Outro conto que merece destaque por sua ironia fina e difusão de suspense é "O Julgamento por Assassinato" (The Trial for Murder), com assertivas que nunca irei esquecer: "Entre nós havia um conselheiro paroquial - o idiota mais completo que já vi - que via na mais comum das evidências as mais disparatadas objeções e que estava ladeado por dois paroquianos parasitas e débeis; todos os três listados como jurados de um distrito tão esvaziado pela febre que eles mesmos deveriam estar sendo julgados por quinhentos assassinatos". Uma caricatura que vai além das portas dos tribunais e circula pelas ruas, igrejas, casas, escolas.
Charles Dickens me remete ao grande escritor brasileiro Machado de Assis, tal é sua capacidade de observação e distinção da realidade social, com ironia fina e bom humor. O programa Globo News: Espaço Aberto - Literatura fez uma reportagem especial pelas comemorações dos 200 anos de Dickens, fato que também foi lembrado pelo buscador (e quase acionista majoritário dos serviços na rede) Google.

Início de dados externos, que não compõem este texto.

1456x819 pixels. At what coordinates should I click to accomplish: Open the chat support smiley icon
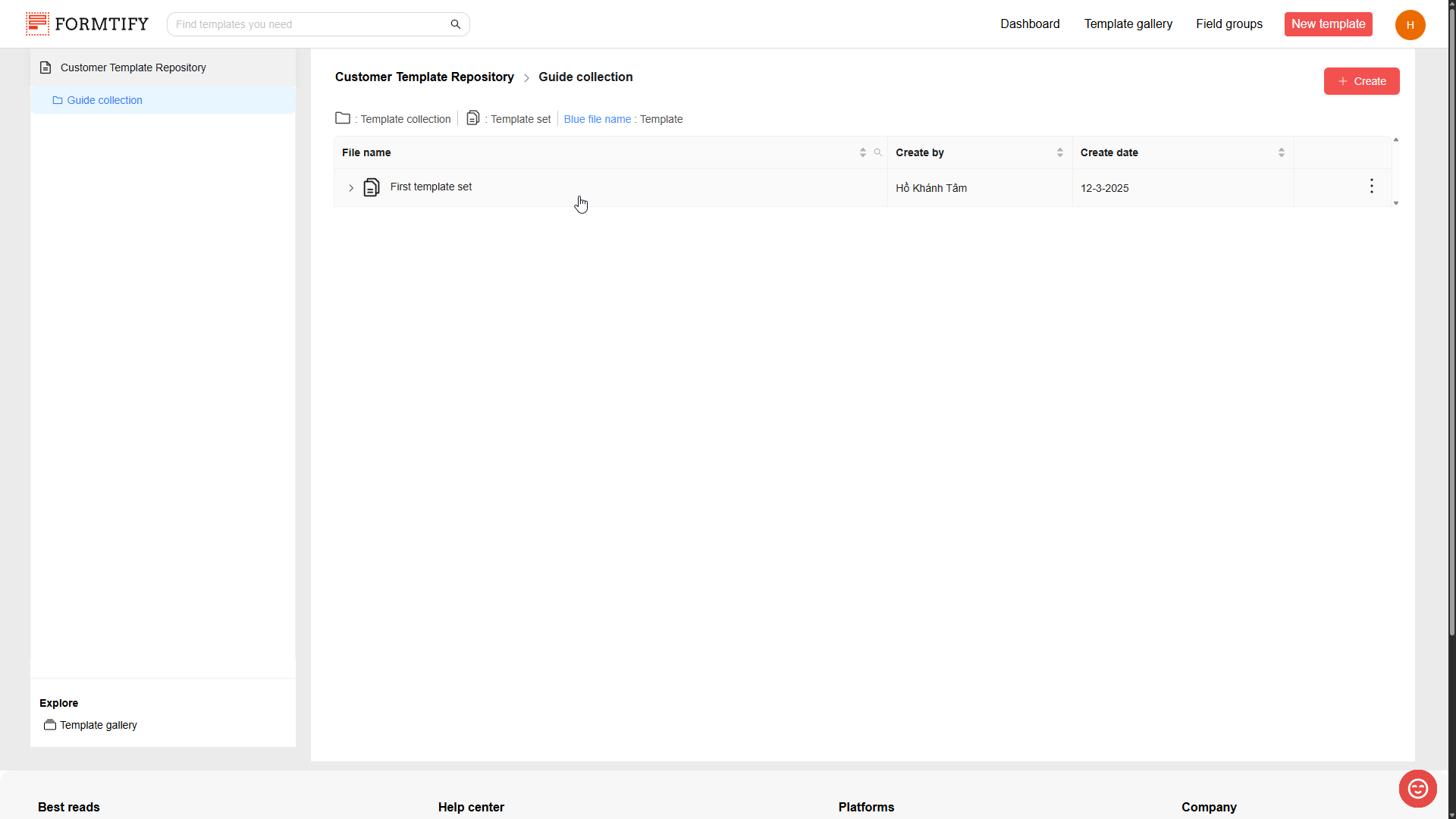[1417, 789]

A coletânea "Histórias de Fantasmas" vale cada sensação, permitindo conhecer de perto o lado mais sobrenatural de Dickens. Contando com diferentes tradutores, é mais uma alternativa para desvendar o trabalho do grande escritor e contista inglês, que conta com mais de 30 livros e quase todos já traduzidos em português. Muito mais do que fantasmas, Dickens faz emergir esperanças e remorsos humanos.